The recently-formed S&P BSE Bharat-22 index, which is set to track the share price movements of 22 blue-chip stocks to be divested by the government, has outperformed the benchmark BSE Sensex.
As of August-end, the Bharat-22 index has delivered a return of 14.51 per cent while the Sensex has given 12.98 per cent return. Similarly, when back tested for the last two-year return, Bharat-22 has given 16.33 per cent return on investment while it was 11.44 per cent for the Sensex. The government plans to raise funds by divesting its holdings of above 51 per cent in banks and Central Public Sector Enterprises to Bharat-22 ETF (exchange-traded fund). It will also include government stake in Axis Bank, L&T and ITC held through the Specified Undertaking of the Unit Trust of India.
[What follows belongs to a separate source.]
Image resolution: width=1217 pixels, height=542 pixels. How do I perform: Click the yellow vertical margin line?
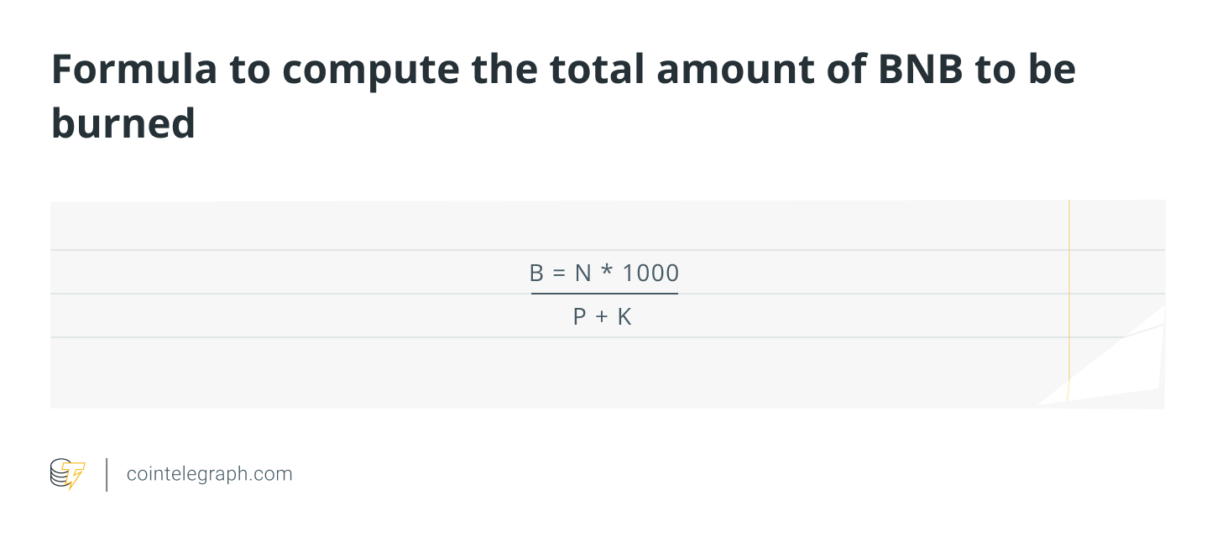[1069, 302]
The ETF will be managed by ICICI Prudential AMC which has recently filed the draft prospectus on the ETF with SEBI.
S Naren, Executive Director, ICICI Prudential AMC, said investors can partake in a variety of stocks spanning six sectors — industrials, energy, utilities, finance, FMCG and basic materials — with an overweight on the former three. The index blends sectors with secular growth prospects (FMCG and utilities) and cyclicals (energy, metals, industrials). This will help reduce volatility and improve long-term investor returns, he said.
Once launched, Bharat-22 ETF will be traded on the stock exchange with large-cap stocks constituting 90 per cent while mid- and small-caps accounting for 8 per cent and 2 per cent, respectively.
Chintan Haria, Fund Manager and Head — Product Development and Strategy, ICICI Prudential AMC, said the key reforms of the government including financial inclusion, digital and cashless economy, GST, infrastructure spending, Make in India and direct benefit transfer of subsidy can enhance the earnings of the companies that form part of the index.